• [Your task] Reproduce verbatim the stretch of the records below from their first line through the line containing "tap(42, 428)", both ends included. Leave the pictures out of your output.

• [Listing]
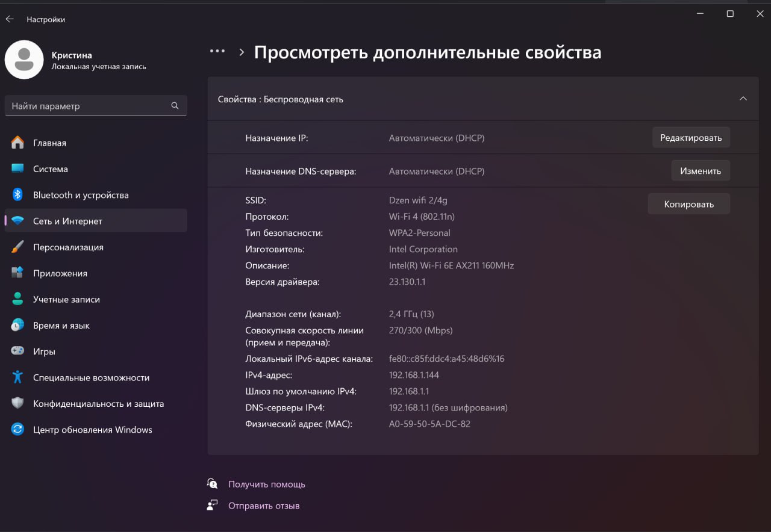Screen dimensions: 771x532
Task: Open the search dropdown via magnifier icon
Action: (175, 105)
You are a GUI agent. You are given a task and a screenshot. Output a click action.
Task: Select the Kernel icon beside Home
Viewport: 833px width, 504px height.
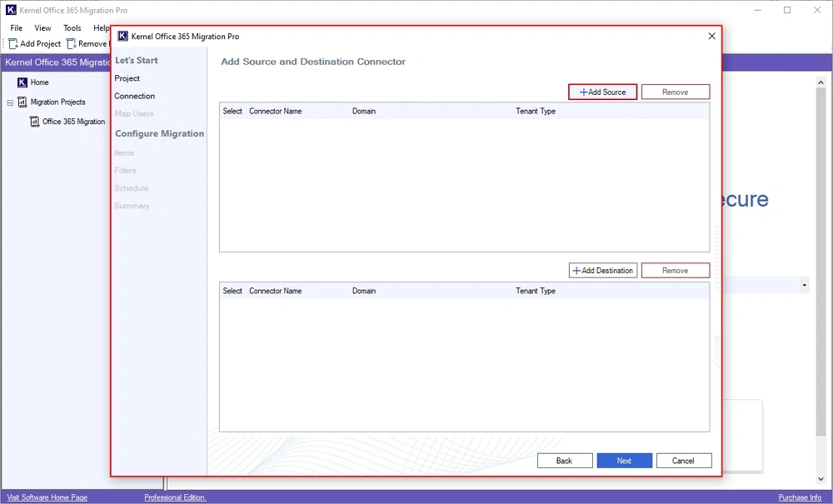coord(22,82)
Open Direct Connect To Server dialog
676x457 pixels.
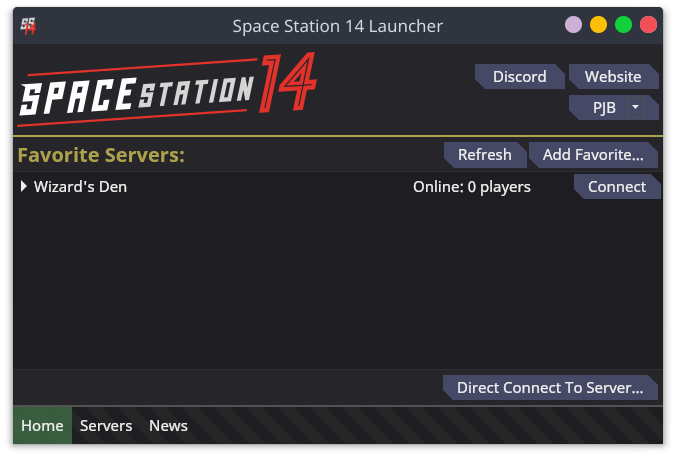pyautogui.click(x=549, y=387)
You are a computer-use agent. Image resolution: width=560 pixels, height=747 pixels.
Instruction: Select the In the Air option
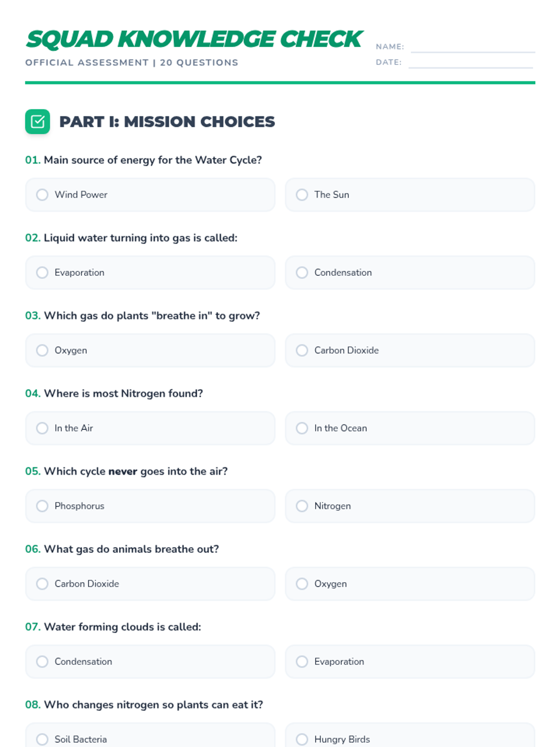tap(42, 428)
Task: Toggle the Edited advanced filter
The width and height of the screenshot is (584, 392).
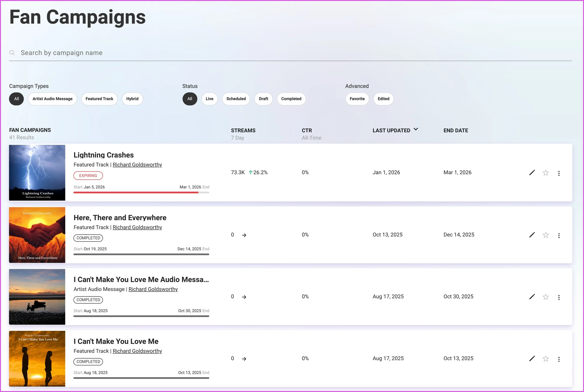Action: point(383,99)
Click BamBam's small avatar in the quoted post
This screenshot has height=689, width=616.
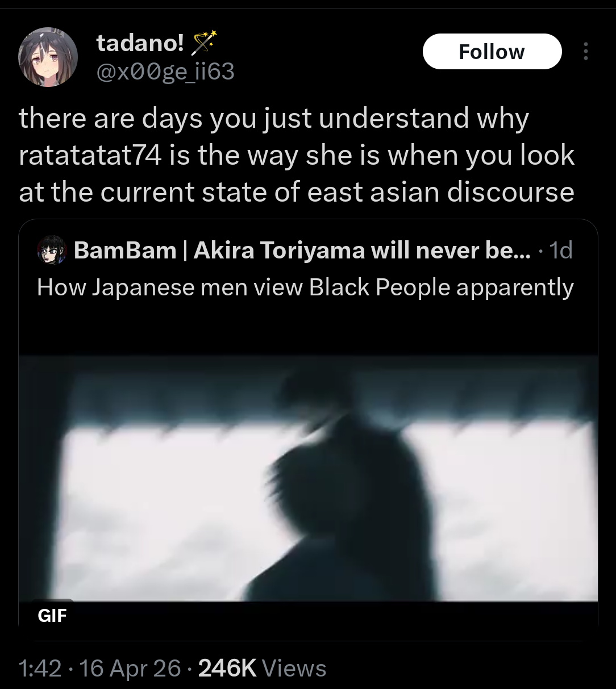pos(52,250)

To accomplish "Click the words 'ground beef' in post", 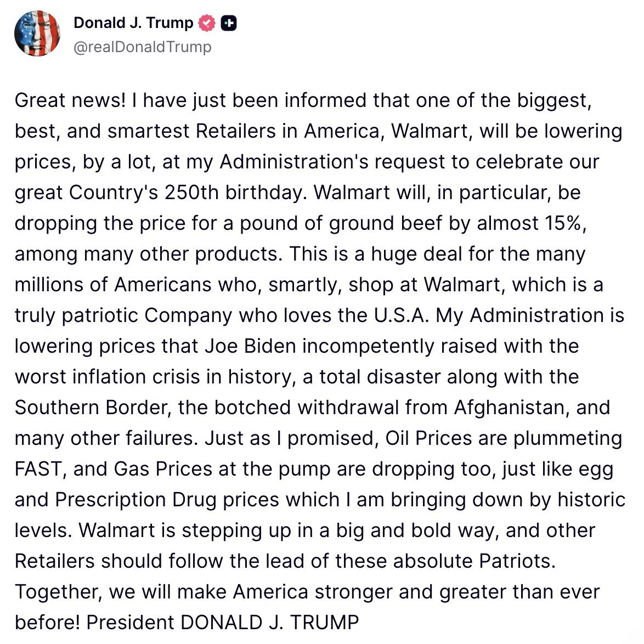I will point(385,223).
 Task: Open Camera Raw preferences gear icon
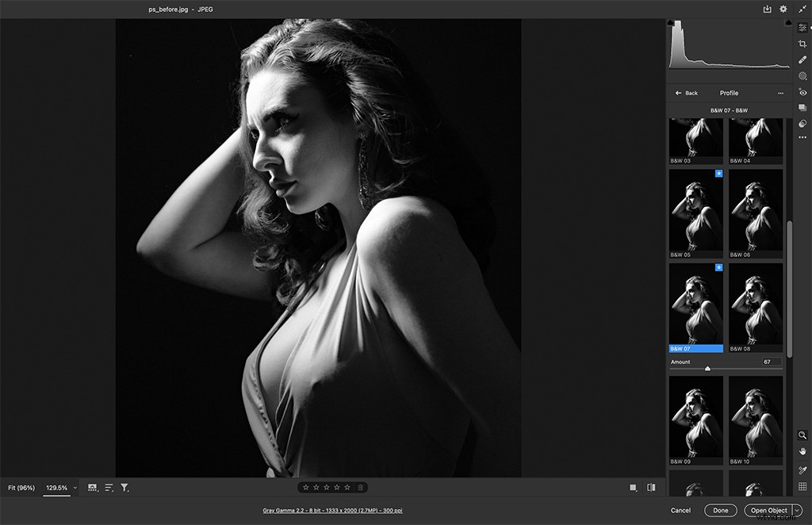[783, 9]
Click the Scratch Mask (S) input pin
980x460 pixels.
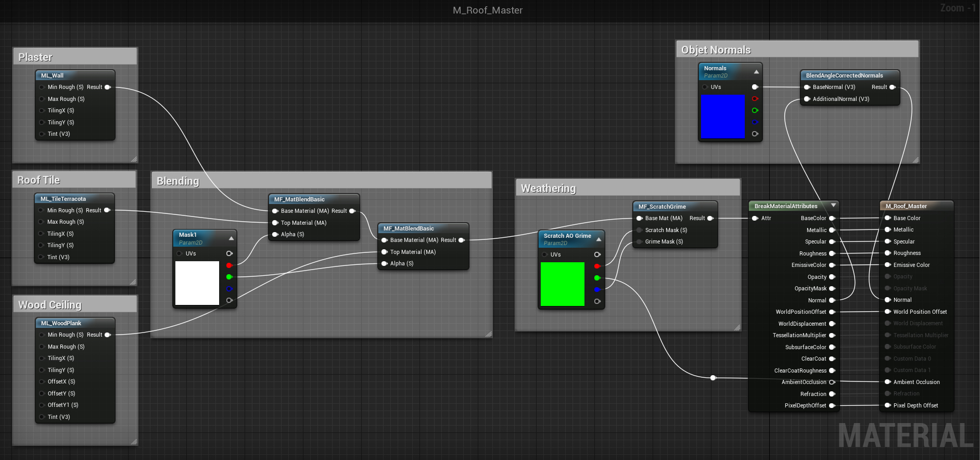(640, 230)
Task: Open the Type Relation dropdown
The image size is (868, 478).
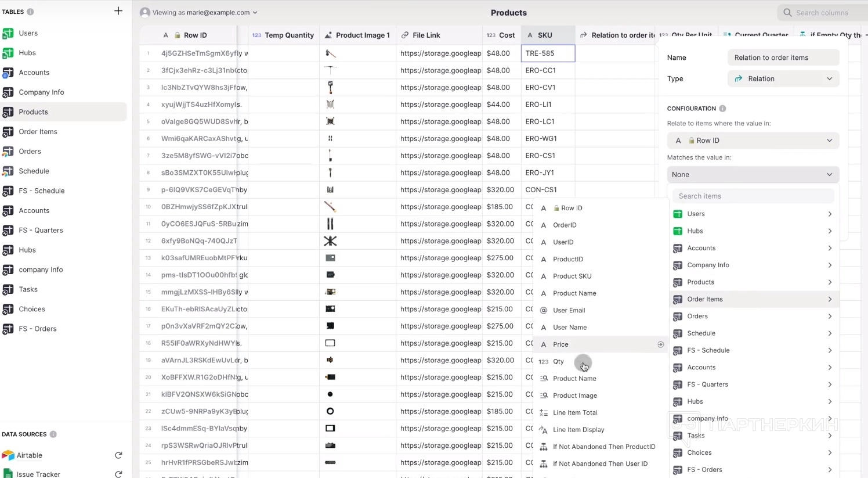Action: coord(783,79)
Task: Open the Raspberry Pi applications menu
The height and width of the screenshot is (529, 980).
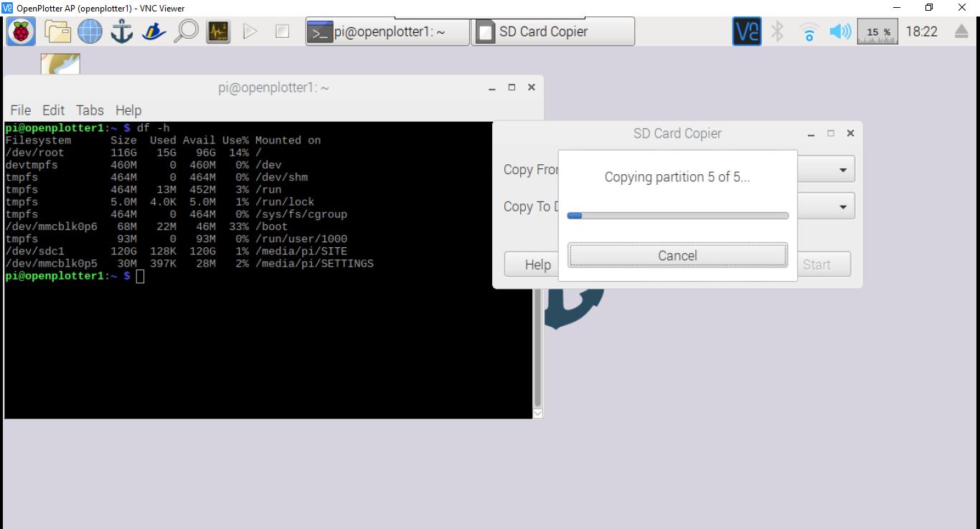Action: 19,31
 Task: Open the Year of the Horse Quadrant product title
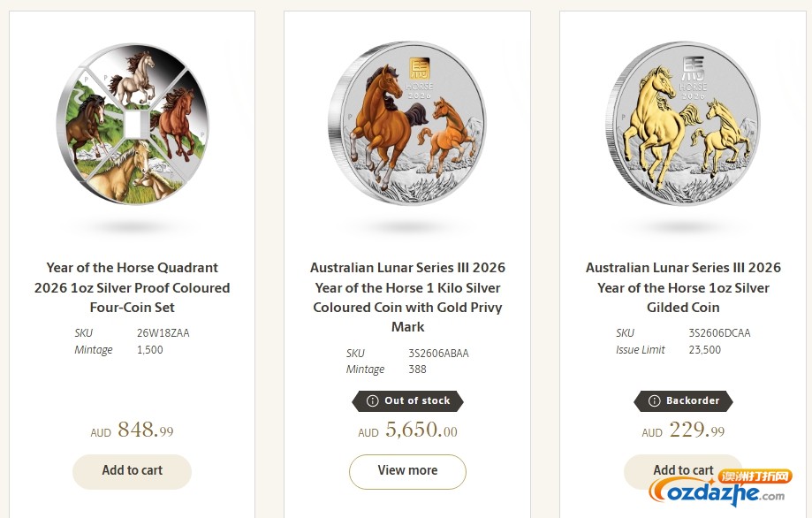[x=132, y=287]

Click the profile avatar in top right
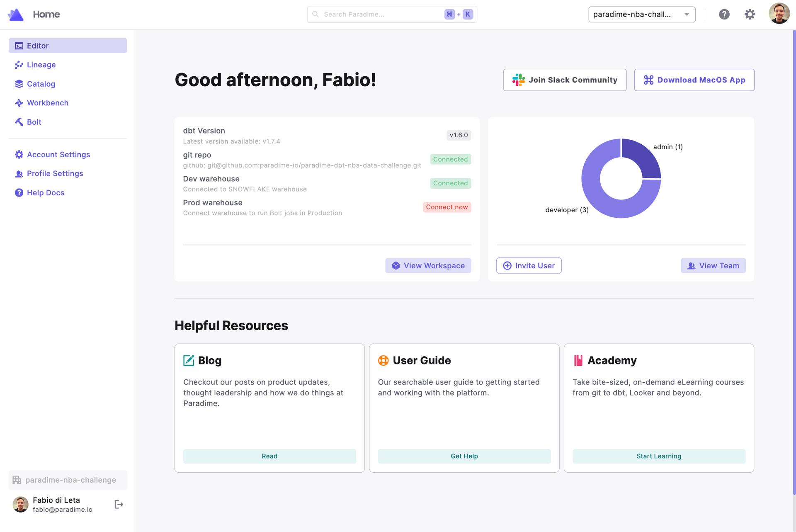779,14
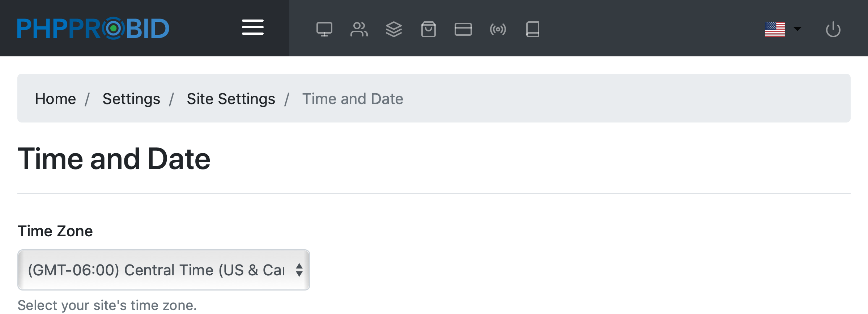Open Site Settings breadcrumb link

pos(231,99)
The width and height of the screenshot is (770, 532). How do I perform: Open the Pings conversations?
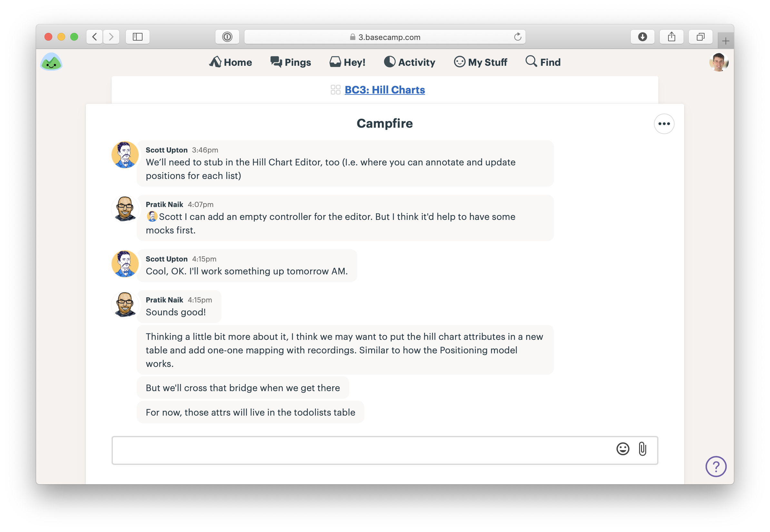pos(290,62)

• [Correct answer]
Screen dimensions: 771x532
Task: Open the search dropdown via magnifier icon
Action: (175, 105)
You are a GUI agent. You are given a task and a screenshot. Output a click action.
Task: Select the Kernel icon beside Home
Viewport: 833px width, 504px height.
coord(22,82)
Open Direct Connect To Server dialog
676x457 pixels.
pyautogui.click(x=549, y=387)
You are a computer-use agent. Image resolution: width=560 pixels, height=747 pixels.
Instruction: Select the In the Air option
tap(42, 428)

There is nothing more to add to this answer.